TO DO: Copy the entries word for word, starting at the very first line and ending with the line that contains "Click the user avatar", including that line.

## Start SUPPLIED ENTRIES

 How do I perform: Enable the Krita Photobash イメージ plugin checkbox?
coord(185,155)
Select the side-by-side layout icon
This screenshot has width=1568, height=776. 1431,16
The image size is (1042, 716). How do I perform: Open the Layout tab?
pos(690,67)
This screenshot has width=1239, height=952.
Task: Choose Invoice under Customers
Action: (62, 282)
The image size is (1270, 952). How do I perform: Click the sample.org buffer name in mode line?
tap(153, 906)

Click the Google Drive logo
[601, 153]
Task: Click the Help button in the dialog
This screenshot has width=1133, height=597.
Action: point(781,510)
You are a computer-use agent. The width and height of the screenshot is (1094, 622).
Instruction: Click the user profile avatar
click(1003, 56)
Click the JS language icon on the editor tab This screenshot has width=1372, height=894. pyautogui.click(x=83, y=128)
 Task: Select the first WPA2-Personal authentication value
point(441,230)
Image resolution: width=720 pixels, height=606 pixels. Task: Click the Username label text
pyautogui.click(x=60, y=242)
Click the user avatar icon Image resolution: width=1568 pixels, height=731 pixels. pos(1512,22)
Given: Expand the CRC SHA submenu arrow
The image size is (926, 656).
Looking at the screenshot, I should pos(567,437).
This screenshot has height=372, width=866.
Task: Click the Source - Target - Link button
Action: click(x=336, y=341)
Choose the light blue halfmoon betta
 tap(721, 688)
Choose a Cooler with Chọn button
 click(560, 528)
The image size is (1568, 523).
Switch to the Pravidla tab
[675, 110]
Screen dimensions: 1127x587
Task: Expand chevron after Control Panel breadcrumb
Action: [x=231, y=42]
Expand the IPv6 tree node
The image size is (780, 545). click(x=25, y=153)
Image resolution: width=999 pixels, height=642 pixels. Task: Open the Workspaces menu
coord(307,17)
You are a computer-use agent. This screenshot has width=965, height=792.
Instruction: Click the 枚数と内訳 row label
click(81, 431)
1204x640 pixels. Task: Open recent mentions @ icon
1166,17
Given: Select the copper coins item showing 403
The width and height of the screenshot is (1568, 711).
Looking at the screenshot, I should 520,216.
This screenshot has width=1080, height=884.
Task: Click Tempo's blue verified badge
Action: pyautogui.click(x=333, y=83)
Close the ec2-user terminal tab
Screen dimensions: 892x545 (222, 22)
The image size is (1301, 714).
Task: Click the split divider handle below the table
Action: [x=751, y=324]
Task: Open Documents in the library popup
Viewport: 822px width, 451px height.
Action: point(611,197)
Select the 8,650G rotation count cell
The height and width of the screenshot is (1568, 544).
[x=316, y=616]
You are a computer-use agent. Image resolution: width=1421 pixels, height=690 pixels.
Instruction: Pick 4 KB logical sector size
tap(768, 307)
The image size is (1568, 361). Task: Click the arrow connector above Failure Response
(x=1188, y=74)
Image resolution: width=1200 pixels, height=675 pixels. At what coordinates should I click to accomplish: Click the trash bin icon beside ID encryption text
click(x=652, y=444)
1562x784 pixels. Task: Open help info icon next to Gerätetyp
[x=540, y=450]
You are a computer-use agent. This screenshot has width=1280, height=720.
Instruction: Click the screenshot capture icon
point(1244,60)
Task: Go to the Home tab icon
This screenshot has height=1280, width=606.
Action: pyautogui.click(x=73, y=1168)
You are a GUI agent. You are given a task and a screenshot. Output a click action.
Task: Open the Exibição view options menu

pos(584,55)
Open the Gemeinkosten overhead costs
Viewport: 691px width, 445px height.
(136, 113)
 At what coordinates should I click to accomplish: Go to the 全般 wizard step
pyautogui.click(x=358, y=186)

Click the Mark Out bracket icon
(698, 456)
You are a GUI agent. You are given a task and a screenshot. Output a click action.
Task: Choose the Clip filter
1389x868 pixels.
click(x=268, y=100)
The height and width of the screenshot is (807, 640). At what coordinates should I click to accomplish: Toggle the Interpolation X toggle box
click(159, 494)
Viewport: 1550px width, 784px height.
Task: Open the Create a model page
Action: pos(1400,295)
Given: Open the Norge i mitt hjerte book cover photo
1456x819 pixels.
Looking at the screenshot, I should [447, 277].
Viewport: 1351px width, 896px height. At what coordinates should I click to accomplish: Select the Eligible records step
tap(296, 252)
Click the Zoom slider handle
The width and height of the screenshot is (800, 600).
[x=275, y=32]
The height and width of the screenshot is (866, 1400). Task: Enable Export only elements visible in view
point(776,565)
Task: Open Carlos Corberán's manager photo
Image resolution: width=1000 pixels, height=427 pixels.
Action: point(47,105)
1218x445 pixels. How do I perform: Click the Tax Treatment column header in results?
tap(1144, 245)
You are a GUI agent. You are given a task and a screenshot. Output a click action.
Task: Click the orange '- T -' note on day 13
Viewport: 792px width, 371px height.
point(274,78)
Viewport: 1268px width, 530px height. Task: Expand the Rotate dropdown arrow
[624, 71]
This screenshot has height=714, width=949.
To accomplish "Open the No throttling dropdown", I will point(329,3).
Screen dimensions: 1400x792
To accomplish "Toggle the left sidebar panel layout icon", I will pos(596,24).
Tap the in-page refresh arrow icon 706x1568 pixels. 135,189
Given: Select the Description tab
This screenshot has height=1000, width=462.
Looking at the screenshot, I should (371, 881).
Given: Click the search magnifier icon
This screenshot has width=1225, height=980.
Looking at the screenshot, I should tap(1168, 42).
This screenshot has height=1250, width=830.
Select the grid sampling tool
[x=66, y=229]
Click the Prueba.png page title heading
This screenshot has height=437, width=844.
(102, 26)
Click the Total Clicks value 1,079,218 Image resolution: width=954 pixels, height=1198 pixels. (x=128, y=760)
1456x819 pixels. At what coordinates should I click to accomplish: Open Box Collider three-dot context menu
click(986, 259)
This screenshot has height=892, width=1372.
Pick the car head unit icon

## End SUPPLIED ENTRIES

THE RESULT:
 How do I perform: Enable the Krita Photobash イメージ plugin checkbox?
coord(185,155)
Select the side-by-side layout icon
This screenshot has width=1568, height=776. 1431,16
The image size is (1042, 716). How do I perform: Open the Layout tab?
pos(690,67)
This screenshot has width=1239, height=952.
Task: Choose Invoice under Customers
Action: (62, 282)
The image size is (1270, 952). How do I perform: Click the sample.org buffer name in mode line?
tap(153, 906)

Click the Google Drive logo
[601, 153]
Task: Click the Help button in the dialog
This screenshot has width=1133, height=597.
Action: point(781,510)
You are a computer-use agent. The width and height of the screenshot is (1094, 622).
Instruction: Click the user profile avatar
click(1003, 56)
Click the JS language icon on the editor tab This screenshot has width=1372, height=894. pyautogui.click(x=83, y=128)
 Task: Select the first WPA2-Personal authentication value
point(441,230)
Image resolution: width=720 pixels, height=606 pixels. Task: Click the Username label text
pyautogui.click(x=60, y=242)
Click the user avatar icon Image resolution: width=1568 pixels, height=731 pixels. pos(1512,22)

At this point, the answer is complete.